You may already be familiar with the link between evening light exposure and sleep challenges. Since our body’s natural circadian clock responds to light (and darkness) as a cue to be awake (or asleep), light exposure before bedtime can wreak havoc on our ability to naturally lull to sleep, leaving us tired and frustrated while we lay bug-eyed in bed. 

Along with having a hard time catching some quality sleep, pregnant people may experience another downside to nighttime light exposure, as 2023 data published in the American Journal of Obstetrics and Gynecology: Maternal and Fetal Medicine suggests that, among pregnant people, evening light exposure and gestational diabetes risk may be related. 

While mindlessly scrolling on IG into the wee hours won’t guarantee that you will develop this condition, the study results do highlight an important reason why you may want to break that late-night habit. 

Evening light exposure and gestational diabetes risk

Gestational diabetes is a common condition that can occur during pregnancy, affecting 6 out of every 100 US pregnancies every year. While most people who develop gestational diabetes experience zero complications, having this diagnosis does increase the risk of having a baby who is very large at the time of delivery (which can make a vaginal delivery more difficult), is born prematurely, and has low blood sugar at the time of birth. Having gestational diabetes can also increase mom’s risk of developing type 2 diabetes later in life. 

Some risk factors for developing gestational diabetes are completely out of your control, like your family history, having a diagnosis of PCOS, or your age. 
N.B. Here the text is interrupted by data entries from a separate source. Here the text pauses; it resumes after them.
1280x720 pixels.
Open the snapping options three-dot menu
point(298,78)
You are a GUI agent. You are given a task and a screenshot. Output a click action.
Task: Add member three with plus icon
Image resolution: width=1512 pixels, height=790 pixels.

And according to new study results, we may need to add “evening light exposure” to our list of gestational diabetes risk factors. 

What the study found

This study evaluated a sample size of 741 pregnant people from 8 different clinical sites in the US who were in their second trimester. Each participant was given a wrist monitor to record light exposure, and they were instructed to complete a sleep diary for 7 consecutive days. 

After adjusting for confounding factors, the results of the analysis showed that those who had greater light exposure (from sources like TV, cell phones, and laptops) three hours prior to sleep had a higher risk of developing gestational diabetes vs. those who had less exposure during this period. Specifically, those who spent the most time in evening light had five-fold greater odds of developing gestational diabetes vs. those who had the least exposure to evening light. 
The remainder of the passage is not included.